In the mid-1930s, there were 20,000 architects in the United States. Only 20 of those architects were people of color. Among those 20 was a young black architect named Hilyard Robinson.
Robinson had returned from an 18-month tour of European cities with his eyes opened to Modernist styles and ideals. He believed in the power of architecture to change lives, and his studies had shown him the potential of government-sponsored housing to address the needs of the poor.
When he was chosen by the New Deal’s Public Works Administration (PWA) to design the first federally-funded public housing project in Washington, DC (and only the second in the entire nation), Robinson brought a clean, modern perspective shaped by the International Style, which he had seen in Germany, Austria, and the Netherlands.
Hoping to uplift the lives of residents, Robinson created a design for Langston Terrace Dwellings in direct opposition to the tenements of the prior decades.
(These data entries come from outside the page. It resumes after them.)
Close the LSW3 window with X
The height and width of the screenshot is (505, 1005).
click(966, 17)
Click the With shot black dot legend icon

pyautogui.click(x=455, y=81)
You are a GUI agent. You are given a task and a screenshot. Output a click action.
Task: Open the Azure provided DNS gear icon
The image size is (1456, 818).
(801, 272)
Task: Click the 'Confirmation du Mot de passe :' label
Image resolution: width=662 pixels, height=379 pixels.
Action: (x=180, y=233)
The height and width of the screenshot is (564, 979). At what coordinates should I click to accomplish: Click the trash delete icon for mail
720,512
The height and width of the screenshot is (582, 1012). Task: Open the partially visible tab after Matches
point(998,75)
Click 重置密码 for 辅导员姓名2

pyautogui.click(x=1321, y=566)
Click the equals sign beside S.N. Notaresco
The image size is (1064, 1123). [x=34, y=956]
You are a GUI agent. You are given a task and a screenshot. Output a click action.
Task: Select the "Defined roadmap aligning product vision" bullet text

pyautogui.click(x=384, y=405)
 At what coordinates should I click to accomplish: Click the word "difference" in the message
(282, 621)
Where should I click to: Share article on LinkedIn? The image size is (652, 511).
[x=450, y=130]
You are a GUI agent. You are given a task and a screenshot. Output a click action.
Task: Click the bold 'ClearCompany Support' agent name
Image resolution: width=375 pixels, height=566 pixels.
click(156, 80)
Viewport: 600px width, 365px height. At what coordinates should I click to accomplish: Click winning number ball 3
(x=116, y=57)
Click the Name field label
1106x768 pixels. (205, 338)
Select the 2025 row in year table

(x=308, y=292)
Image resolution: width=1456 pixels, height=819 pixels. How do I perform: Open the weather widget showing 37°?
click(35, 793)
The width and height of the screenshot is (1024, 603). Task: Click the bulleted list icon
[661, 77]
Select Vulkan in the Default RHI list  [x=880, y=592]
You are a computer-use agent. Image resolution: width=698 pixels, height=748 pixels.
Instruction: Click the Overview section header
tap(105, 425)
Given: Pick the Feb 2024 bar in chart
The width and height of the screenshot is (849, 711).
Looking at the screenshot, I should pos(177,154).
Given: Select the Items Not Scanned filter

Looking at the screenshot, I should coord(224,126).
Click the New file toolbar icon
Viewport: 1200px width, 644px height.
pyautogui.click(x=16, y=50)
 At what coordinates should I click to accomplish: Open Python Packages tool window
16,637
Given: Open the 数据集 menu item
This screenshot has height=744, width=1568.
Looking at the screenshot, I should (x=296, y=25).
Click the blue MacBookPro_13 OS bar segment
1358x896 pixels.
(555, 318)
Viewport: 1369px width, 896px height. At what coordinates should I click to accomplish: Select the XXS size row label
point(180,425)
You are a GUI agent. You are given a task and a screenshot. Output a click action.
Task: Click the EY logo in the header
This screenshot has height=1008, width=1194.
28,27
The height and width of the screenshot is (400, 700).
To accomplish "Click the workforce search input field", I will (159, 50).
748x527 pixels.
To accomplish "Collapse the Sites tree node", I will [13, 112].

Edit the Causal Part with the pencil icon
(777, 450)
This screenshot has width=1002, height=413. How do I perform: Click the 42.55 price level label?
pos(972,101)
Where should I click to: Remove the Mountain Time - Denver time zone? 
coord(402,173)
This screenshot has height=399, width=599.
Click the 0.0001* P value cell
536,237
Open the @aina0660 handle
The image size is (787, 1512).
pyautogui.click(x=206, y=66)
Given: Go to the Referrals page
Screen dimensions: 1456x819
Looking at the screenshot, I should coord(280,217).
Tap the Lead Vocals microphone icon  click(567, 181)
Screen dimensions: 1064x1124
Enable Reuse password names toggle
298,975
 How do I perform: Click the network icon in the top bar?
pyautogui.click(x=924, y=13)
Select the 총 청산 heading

He created a low-rise, sleek development of 274 apartments and row houses in a setting that responded to its landscape and showed that publically funded housing could be aesthetically pleasing.
Working with prominent black landscape architect David Augustus Williams, Robinson included a central courtyard commons, offering a gathering place for residents; playgrounds for the children; and places for public art by Works Progress Administration (WPA) artists.
A large terra cotta frieze in the central courtyard, titled The Progress of the Negro Race, portrays black labor and migration from rural fields to urban industrialization. Large and fanciful frog, walrus, hippo, and horse sculptures enhance the playground. These sculptures were fondly remembered by Eloise Little Greenfield, who moved to Langston Terrace on her ninth birthday and went on to become an author of children's books: "They were friends to climb on or to lean against, or to gather around in the evening. You could sit on the frog's head and look out over the city at the tall trees and rooftops."
Langston Terrace Dwellings welcomed its first residents in 1938. It was named for John Mercer Langston, the abolitionist and U.S. congressman who founded Howard Law School. Its success helped to spur passage of the national Housing Act. And while it did not solve all of the problems of the poor, it provided 274 families (selected from a pool of 2200 hopeful applicants) with decent, affordable housing. As Greenfield described it:
For us, Langston Terrace wasn't an in-between place. It was a growing-up place, a good growing-up place with neighbors who cared, family, friends, and a lot of fun. Life was good. Not perfect, but good. We knew about problems, heard about them, saw them, lived through some hard ones ourselves; but our community wrapped itself around us and put itself between us and the hard knocks, to cushion the blows.